I actually think that this is one of the problems I hope to solve, rather than one that is created. In the current settings, some interwiki are created by hand, but most of the work is done by bots. And the bots work from the principle that interwiki form an equivalence relationship - that is, if [[xx:A]] refers to [[yy:B]] and [[yy:B]] to [[zz:C]], then [[xx:A]] should also refer to [[zz:C]] and [[yy:B]] should also refer to [[xx:A]]. In a new system, I think it would be much easier to come up with a method to handle these cases as well. One could then create something to say "the page(s) on this page should link to the page(s) on that page, but not the other way around" or "this concept is close enough to that concept that there should be interwiki links to that concept for all languages that do not have an article on this concept". It might be possible to implement this in the current system (using some <!-- comments -->), but that would be cumbersome at best. - Andre Engels 12:07, 27 August 2009 (UTC)

Impact?

Some proposals will have massive impact on end-users, including non-editors. Some will have minimal impact. What will be the impact of this proposal on our end-users? -- Philippe 00:06, 3 September 2009 (UTC)

The impact will be large on those editors who add interwikis to their own or other articles (since the process of adding interwikis will change), very small for others. It is a good thing you mention this, since it points toward a need to have an (easy) interface with the database from the wikipedias for editors, to stop it from causing less pages to actually have interwiki links. - Andre Engels 05:55, 25 September 2009 (UTC)

ISO 2788

One could use ISO 2788 for interwiki links.

UF Used for
USE/SYN Use synonym
BT Broader term
NT Narrower term
RT Related term
TT Top term

See also: http://meta.wikimedia.org/wiki/Talk:OmegaWiki#Connotations --Fasten 16:39, 28 October 2009 (UTC)

Inter-language stub articles

One could also try to generate inter-language stub articles from existing interwiki links and with automatic translation.

The advantage of a dedicated wiki could be that the dedicated central wiki wouldn't have to restrict lemmas to one language, which means stubs could transclude abstracts from different wikipedias, possibly prefering the UN languages Arabic, Chinese, English, French, Russian and Spanish and the larger Wikipedias Japanese, German, Polish, Italian, Dutch and Portuguese.
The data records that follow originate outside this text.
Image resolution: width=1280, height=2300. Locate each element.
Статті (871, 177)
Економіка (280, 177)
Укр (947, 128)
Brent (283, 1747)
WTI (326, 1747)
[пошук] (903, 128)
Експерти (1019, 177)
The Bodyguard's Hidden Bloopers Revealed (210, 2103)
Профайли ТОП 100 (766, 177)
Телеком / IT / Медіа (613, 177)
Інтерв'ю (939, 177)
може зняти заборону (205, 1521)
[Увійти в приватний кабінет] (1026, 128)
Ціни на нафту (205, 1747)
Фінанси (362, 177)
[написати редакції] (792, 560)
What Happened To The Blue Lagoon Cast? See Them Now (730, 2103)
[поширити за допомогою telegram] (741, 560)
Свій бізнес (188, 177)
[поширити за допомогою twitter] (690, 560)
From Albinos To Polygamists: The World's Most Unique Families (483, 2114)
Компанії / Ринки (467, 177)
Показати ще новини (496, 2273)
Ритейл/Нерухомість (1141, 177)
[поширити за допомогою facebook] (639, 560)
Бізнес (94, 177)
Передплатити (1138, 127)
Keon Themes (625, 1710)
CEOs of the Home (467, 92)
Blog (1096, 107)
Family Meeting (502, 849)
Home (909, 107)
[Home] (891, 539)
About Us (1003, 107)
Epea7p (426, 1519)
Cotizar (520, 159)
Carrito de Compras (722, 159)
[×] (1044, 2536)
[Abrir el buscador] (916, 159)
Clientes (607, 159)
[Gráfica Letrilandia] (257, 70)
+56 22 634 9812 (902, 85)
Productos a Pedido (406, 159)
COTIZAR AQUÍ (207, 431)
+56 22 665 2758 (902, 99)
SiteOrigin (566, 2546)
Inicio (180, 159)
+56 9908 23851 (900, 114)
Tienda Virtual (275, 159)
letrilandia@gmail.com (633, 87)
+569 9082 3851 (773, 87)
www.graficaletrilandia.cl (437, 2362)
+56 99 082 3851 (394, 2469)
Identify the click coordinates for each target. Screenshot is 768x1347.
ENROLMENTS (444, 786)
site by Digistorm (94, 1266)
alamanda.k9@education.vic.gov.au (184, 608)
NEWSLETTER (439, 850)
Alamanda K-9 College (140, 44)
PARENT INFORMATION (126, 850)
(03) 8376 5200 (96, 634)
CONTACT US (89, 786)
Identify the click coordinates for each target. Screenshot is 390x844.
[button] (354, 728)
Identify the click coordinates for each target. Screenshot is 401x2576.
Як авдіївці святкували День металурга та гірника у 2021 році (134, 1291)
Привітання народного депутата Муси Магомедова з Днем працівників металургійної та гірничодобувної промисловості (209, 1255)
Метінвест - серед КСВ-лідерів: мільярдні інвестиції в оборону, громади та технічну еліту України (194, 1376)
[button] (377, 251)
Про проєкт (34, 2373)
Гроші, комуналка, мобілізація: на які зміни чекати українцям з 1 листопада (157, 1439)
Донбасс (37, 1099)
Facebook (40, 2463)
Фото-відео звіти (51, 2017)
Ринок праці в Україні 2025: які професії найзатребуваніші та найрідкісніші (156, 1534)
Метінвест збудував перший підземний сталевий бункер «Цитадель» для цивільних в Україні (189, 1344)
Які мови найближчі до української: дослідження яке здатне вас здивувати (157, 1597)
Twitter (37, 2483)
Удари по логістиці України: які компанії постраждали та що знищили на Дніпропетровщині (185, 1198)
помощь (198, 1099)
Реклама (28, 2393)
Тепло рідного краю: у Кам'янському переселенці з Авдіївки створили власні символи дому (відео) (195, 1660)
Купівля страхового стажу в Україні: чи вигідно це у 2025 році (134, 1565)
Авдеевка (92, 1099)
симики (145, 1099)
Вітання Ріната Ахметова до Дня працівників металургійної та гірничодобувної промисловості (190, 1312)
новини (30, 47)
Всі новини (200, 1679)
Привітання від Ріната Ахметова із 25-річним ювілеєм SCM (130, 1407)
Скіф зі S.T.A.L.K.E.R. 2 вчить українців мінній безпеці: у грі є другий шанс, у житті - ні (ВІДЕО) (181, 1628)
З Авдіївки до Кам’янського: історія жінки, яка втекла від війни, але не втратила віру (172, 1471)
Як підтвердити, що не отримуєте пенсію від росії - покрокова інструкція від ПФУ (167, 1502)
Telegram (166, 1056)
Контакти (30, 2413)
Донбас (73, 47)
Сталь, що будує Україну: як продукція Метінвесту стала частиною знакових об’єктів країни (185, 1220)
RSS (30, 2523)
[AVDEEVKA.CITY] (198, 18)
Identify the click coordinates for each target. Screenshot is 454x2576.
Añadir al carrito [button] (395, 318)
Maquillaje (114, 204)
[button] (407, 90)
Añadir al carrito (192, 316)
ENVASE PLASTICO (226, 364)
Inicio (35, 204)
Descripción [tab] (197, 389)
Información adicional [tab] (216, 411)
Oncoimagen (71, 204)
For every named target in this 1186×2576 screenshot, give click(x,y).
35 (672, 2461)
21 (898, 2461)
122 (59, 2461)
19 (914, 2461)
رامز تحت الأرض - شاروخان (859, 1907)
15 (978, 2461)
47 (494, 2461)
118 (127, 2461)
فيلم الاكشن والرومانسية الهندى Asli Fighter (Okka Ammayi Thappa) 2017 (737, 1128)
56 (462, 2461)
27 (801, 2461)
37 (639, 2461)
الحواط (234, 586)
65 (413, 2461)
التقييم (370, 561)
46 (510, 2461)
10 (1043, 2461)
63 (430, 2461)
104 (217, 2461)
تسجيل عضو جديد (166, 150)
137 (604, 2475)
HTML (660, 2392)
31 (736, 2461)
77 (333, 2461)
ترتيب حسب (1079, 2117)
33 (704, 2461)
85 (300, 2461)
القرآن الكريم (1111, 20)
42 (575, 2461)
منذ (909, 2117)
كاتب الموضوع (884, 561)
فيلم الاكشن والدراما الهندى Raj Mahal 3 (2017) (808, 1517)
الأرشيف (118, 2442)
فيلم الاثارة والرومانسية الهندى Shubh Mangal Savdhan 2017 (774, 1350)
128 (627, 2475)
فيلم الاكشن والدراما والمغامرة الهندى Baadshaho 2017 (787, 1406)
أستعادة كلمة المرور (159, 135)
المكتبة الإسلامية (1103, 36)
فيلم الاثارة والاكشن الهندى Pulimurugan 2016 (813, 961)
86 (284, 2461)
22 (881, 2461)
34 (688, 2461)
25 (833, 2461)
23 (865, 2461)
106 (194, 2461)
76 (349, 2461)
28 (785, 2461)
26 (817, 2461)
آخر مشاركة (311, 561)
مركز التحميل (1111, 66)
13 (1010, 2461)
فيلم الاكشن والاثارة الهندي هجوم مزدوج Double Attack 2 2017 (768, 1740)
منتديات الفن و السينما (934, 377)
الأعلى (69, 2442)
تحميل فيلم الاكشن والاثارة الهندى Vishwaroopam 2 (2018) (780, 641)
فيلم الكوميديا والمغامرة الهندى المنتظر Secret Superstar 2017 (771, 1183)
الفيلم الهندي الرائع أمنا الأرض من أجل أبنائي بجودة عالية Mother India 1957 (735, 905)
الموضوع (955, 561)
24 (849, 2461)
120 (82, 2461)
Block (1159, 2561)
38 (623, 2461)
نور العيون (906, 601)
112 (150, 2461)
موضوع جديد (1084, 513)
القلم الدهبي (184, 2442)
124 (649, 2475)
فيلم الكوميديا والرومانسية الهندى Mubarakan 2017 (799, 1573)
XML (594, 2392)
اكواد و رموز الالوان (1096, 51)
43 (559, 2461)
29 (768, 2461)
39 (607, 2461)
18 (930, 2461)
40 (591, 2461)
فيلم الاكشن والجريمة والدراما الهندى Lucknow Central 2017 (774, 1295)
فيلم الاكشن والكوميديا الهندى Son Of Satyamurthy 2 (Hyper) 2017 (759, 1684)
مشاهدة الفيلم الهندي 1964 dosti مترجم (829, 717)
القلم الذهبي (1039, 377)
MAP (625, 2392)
If no English article was available for a lemma the inter-language stub could use an English word as lemma but transclude abstracts from other languages exclusively. --Fasten 17:12, 28 October 2009 (UTC)

Renaming an inter-language stub should maintain referential integrity for all language wikipedias without requiring editing of the articles (Proposal:Interwikis and categories outside article code). --Fasten 17:16, 28 October 2009 (UTC)
The central wiki could at the same time be the data wiki and allow transclusion of data objects. --Fasten 10:33, 29 October 2009 (UTC)

Contents

Thread titleRepliesLast modified
''Interlanguage conflicts will be much easier to resolve, as only one place needs to be changed.''003:52, 28 May 2011
Use Commons ?009:27, 1 December 2010
Proposed merge with "Brand name consolidation"122:59, 10 November 2010
Translation problems with titles513:05, 22 July 2010
Wikimania 2010121:20, 5 July 2010
A step-by-step approach111:51, 4 July 2010
Identification and asymmetry509:29, 2 July 2010

''Interlanguage conflicts will be much easier to resolve, as only one place needs to be changed.''

I disagree with the statement that Interlanguage conflicts will be much easier to resolve, as only one place needs to be changed.

Reaching an ontological conflicts among groups of people who don't share a language is going to be as hard as it's ever been, because nothing in the proposal changes the way the conflict is resolved (=how consensus is achieved), since the proposal merely changes the way the resolution is implemented once achieved. Stuartyeates 03:52, 28 May 2011 (UTC)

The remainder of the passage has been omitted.